(7 years, 11 months ago)
Commons ChamberI beg to move, That the Bill be now read a Second time.
Before I start to explain the Bill, I want to thank the people and organisations that have been incredibly helpful and supportive: the Child Poverty Action Group; the Scottish Association for Mental Health; Gingerbread; Citizens Advice Scotland; PCS; the House of Commons Library staff, who have done a power of work on this; and all the researchers in the SNP team. I also thank my colleagues for coming out to support me today. I give a particularly big thank you to Tanya, one of the researchers. She is an absolute belter of a person, and I really appreciate everything she has done.
To understand the logic behind the Bill, we need to appreciate that people feel anxious. They are terrified of the process that they will have to endure if they lose their job. We can debate whether that fear and anxiety is legitimate, but the reality is that people are scared.
We need to examine the current process that people have to endure. If a claimant is deemed to have failed to meet a condition of jobseeker’s allowance—failing to attend an interview, being unavailable for work or leaving a job voluntarily—they are subject to benefit sanctions, meaning that their benefits are stopped for period.
The final decision on whether to sanction is made not by Jobcentre Plus work coaches or Work programme providers, but by Department for Work and Pensions decision makers. If a work coach or adviser believes that the claimant has not fulfilled their requirement, a “doubt” can be raised and referred to a decision maker in a sanction referral. That mysterious decision maker is unknown to the claimant and uncontactable. Normally, if we have an issue or are dissatisfied, we phone a number or speak to a manager, but a claimant referred for a sanction has no number to phone the decision maker to explain why they failed to meet a requirement. There is no means of finding out who this person is who ultimately has their livelihood in their hands, which only adds to the unhealthy, insecure atmosphere that drives so much anxiety and pessimism. The decision maker should attempt to obtain evidence from the claimant, as well as from the work coach, and make a decision on whether to apply a sanction based on a “balance of probabilities”—whatever that means.

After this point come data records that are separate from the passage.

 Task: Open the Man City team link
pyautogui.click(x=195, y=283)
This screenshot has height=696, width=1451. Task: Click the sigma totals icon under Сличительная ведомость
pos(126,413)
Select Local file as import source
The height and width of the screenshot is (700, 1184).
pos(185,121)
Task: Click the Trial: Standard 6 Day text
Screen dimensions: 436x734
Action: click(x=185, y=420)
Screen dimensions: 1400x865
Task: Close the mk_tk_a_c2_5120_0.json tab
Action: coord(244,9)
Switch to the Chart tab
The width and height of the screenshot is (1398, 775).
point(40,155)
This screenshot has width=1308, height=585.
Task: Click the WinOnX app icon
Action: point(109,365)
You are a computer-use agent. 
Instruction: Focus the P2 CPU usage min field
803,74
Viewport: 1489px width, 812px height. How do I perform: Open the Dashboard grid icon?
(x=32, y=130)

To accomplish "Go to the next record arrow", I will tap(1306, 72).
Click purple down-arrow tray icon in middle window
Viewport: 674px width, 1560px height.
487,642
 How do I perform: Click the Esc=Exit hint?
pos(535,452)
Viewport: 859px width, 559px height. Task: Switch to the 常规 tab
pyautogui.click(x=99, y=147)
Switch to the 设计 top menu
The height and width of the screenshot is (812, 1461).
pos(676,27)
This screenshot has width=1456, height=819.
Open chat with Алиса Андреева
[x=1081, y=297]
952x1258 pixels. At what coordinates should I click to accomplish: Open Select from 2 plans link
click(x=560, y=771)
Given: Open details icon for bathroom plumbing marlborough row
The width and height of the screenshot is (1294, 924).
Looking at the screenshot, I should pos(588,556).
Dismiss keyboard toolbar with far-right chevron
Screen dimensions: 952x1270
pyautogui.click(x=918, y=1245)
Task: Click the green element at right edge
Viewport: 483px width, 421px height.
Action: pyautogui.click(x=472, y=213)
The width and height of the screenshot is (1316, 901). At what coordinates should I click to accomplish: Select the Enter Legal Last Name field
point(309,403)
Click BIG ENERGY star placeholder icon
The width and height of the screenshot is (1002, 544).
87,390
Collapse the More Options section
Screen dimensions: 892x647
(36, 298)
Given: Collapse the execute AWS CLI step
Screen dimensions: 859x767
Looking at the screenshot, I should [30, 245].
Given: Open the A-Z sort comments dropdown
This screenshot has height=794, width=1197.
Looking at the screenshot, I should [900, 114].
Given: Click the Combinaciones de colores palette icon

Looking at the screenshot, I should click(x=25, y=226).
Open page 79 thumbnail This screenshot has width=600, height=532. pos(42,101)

I congratulate the hon. Lady on securing this debate and getting a large number of people here on a Friday morning. I have had a careful look at her Bill. Is she advocating getting rid of conditions or sanctions entirely? That is the tone of her speech, which is in contrast to the detail of her Bill.
I am happy to give the hon. Gentleman my copy of the Bill, because he will see that that is not what I am trying to do. It is quite hard to pass a private Member’s Bill, so while my colleagues and I would want to get rid of the sanctions regime altogether because we disagree with it, I am trying to use this Bill to make a small, genuine change that the Government can hopefully get on board with. I am not trying to be controversial.